Over the last two decades we have made significant progress on fighting cancer: Today, 99% of patients with prostate cancer and 89% of patients with breast cancer will survive for more than 10 years. Unfortunately, this has not been true for lung cancer where only 17% of patients with lung adenocarcinomas will survive that same period of time. The extremely toxic chemotherapy, Cisplatin, is often first-line therapy to these patients, however most lung cancers, especially metastasized tumors, often develop resistance quickly.
Recent studies suggest that genetic alterations in the NRF2 pathway cause resistance to Cisplatin. Patients with an NRF2-activating mutation have a ten-fold worse survival outcome than patients whose tumors lack such a genetic lesion (Figure 1). NRF2 is a transcription factor that can regulate the mRNA expression of hundreds of genes across our genome, many of which control how our cells respond to oxidative stress. Interestingly, many of today’s chemotherapies work to kill tumors via induction of oxidative stress.
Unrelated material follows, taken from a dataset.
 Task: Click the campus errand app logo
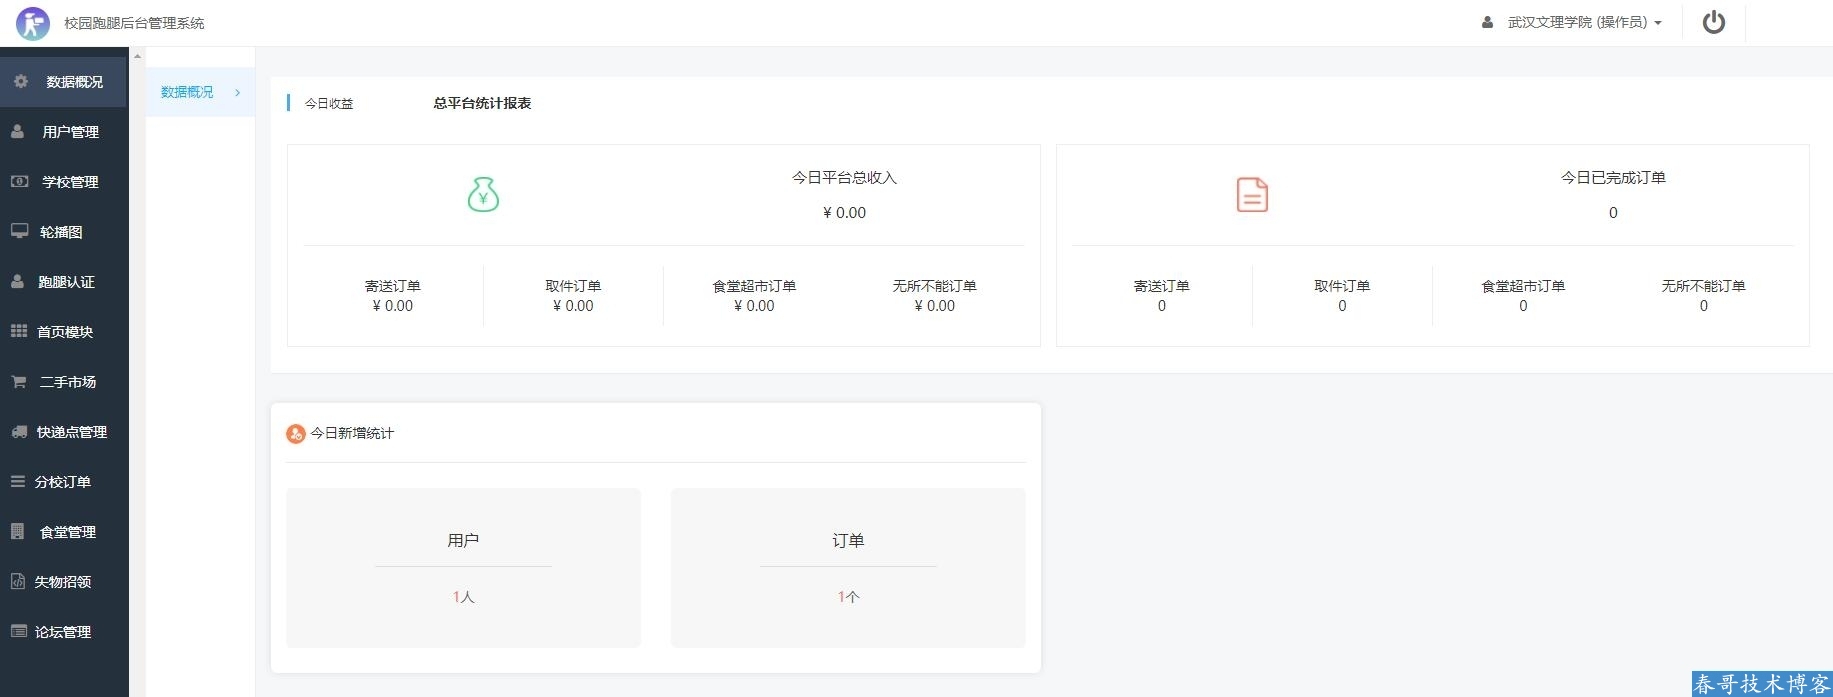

By mutating KEAP1 (a negative regulator of the NRF2 transcription factor), lung cancer develops a big survival advantage when it mutates KEAP1, becoming more resilient to the cytotoxicity brought on by chemotherapy.
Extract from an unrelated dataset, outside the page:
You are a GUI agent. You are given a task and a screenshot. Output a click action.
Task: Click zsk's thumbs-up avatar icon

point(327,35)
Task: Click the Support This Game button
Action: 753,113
NRF2 biology remains an exciting therapeutic mechanism with a potential to dramatically improve the lives of patients living with lung cancer, however transcription factors are notoriously poor pharmacological targets due to their extremely disordered protein nature making traditional medicinal chemistry quite challenging. To identify a small molecule that either directly or indirectly represses NRF2 activity, we turned to our GRETATM technology. GRETATM is an extremely high throughput assay capable of quantitatively measuring the entire transcriptome: the set of more than 20,000 mRNAs and their associated levels. A small subset of these mRNAs are regulated by the NRF2 transcription factor. With this in mind, we can rank compounds by how selective they are at repressing these NRF2 target genes (Figure 2).
Following identification of a completely novel small molecule that significantly represses NRF2 transcription factor activity, we characterized the mechanism of this compound in great detail. This molecule induces markers of oxidative stress by increasing the production of H2O2, kills multiple cancer models that only bear a KEAP1 genetic mutation, and actually leads to the proteasomal degradation of NRF2 itself. Following a few rounds of SAR, we’ve identified an orally bioavailable analog of this hit compound (ARP-4922) with an in vivo half-life exceeding 12 hours (Figure 3) that rapidly leads to tumor growth regression in a human lung cancer cell model in vivo.
The emergence of chemotherapy resistance and ultimate lung cancer relapse remains a terrible and deadly outcome for thousands of patients every year. With our novel NRF2 degrader, we hope to give hope and time back to these people living with this devastating disease.